VC ENTERTAIN 3-1 SOLDIERS FROM THE TRIDENT NEWSLETTER FOR SUNDAY, JULY 20, 1969.

Copy of publication provided by George V. Ellis


It was a clear, peaceful night for A Company 3-1 on their new firebase until the Viet Cong decided to hold an improptu concert and propaganda broadcast for the soldiers there recently.

"It was about 9 or 10 p.m. when I began hearing the song 'Where Have All the Flowers Gone,'" explained 1LT Lewis D. Adams Jr. (West Point, Ga.), artillery forward observer for A Company.  "Then this voice came on, asking us why we were here fighting in Vietnam.  It was really strange because the voice was very clear and spoke in excellent English."

SP4 James Shelton (Bayton, Mo.), radio telephone operator for the company commander, continued the story.  The first song was 'Where Have All the Floweres Gone,' followed by 'Oh Suzanna' and 'North to Alaska.'  As far as I could tell, the songs were original versions."
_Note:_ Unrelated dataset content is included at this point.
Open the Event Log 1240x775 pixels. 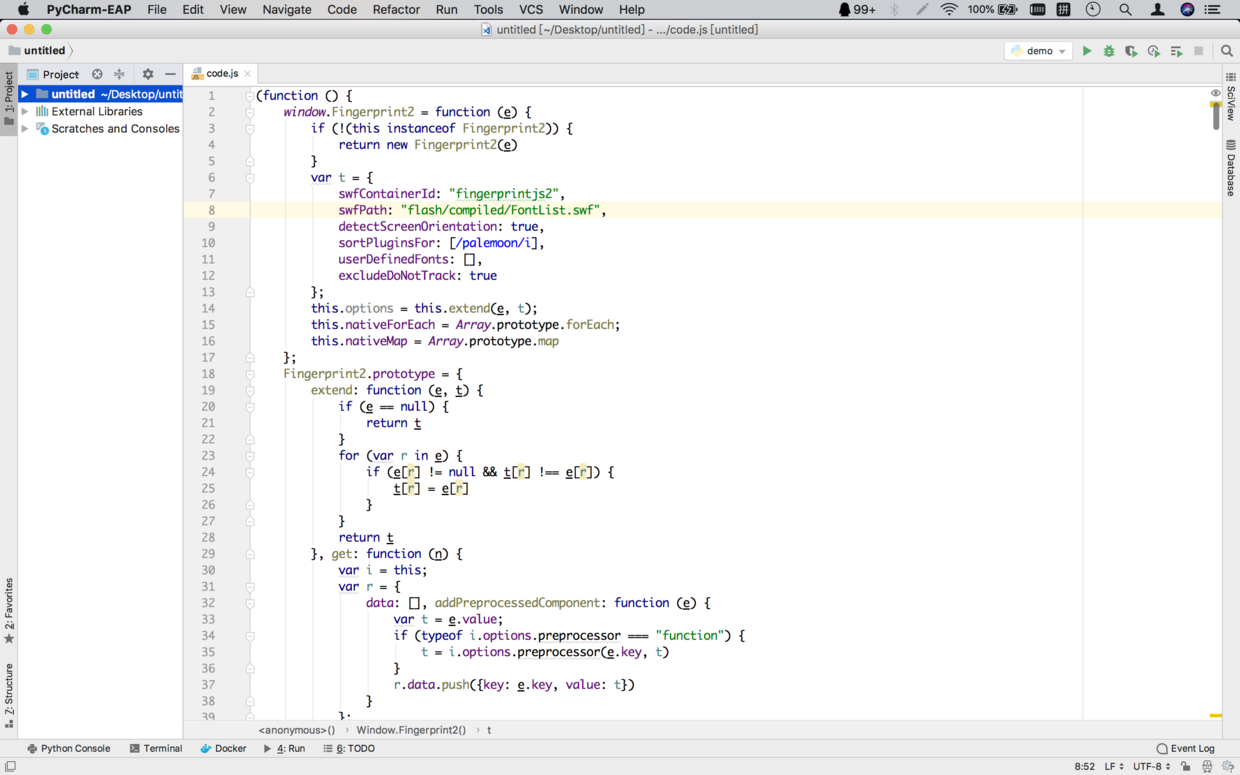point(1186,748)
"Then this guy started telling us to come over to his side and help get rid of the troublemakers in Vietnam.  He added that this was a special broadcast for all G.I.s, officers, and ARVNs.  They must have thought we must have had interpreters up on the hill because part of the time they spoke in Vietnamese."
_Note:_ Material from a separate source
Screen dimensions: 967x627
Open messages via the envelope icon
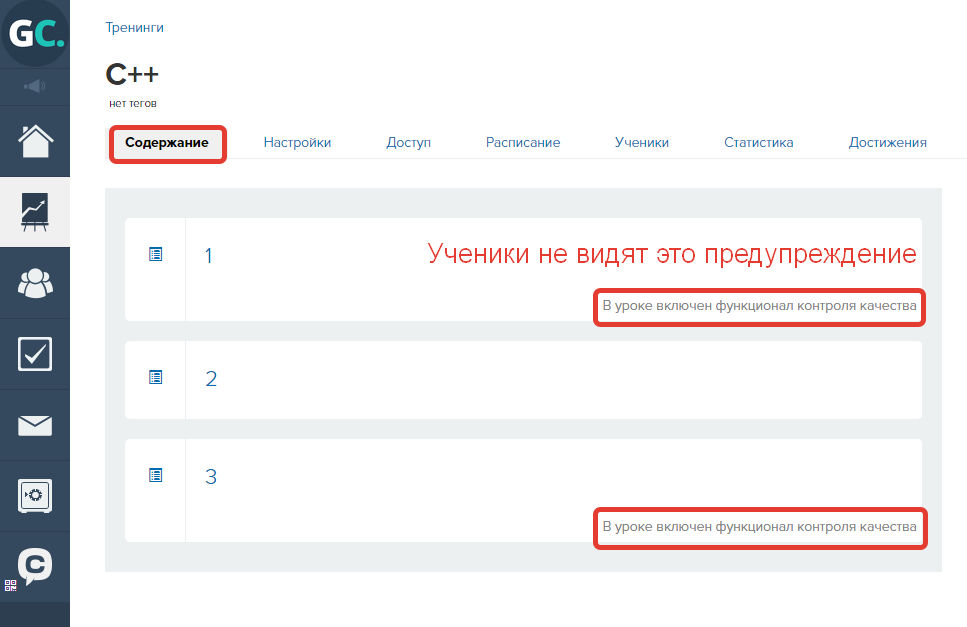tap(35, 425)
While the company listened to the broadcast, 1LT Adams called for artillery to silence the talkative Communist PSYOP team which he estimated to be 800 to 900 meters northwest of the firebase.

"I must have directed over 100 rounds into the area" commented 1LT Adams, "and I was sure we had at least scared them away.  But soon as we stopped firing, they were broadcasting again.  It was really something."

The VC were thought to have been using a large portable PA system carried on the back.

After about 35 minutes, the VC disc-jockey ended his broadcast apparently unharmed.  Several of the 3-1 soldiers commented that the broadcast was better than a show.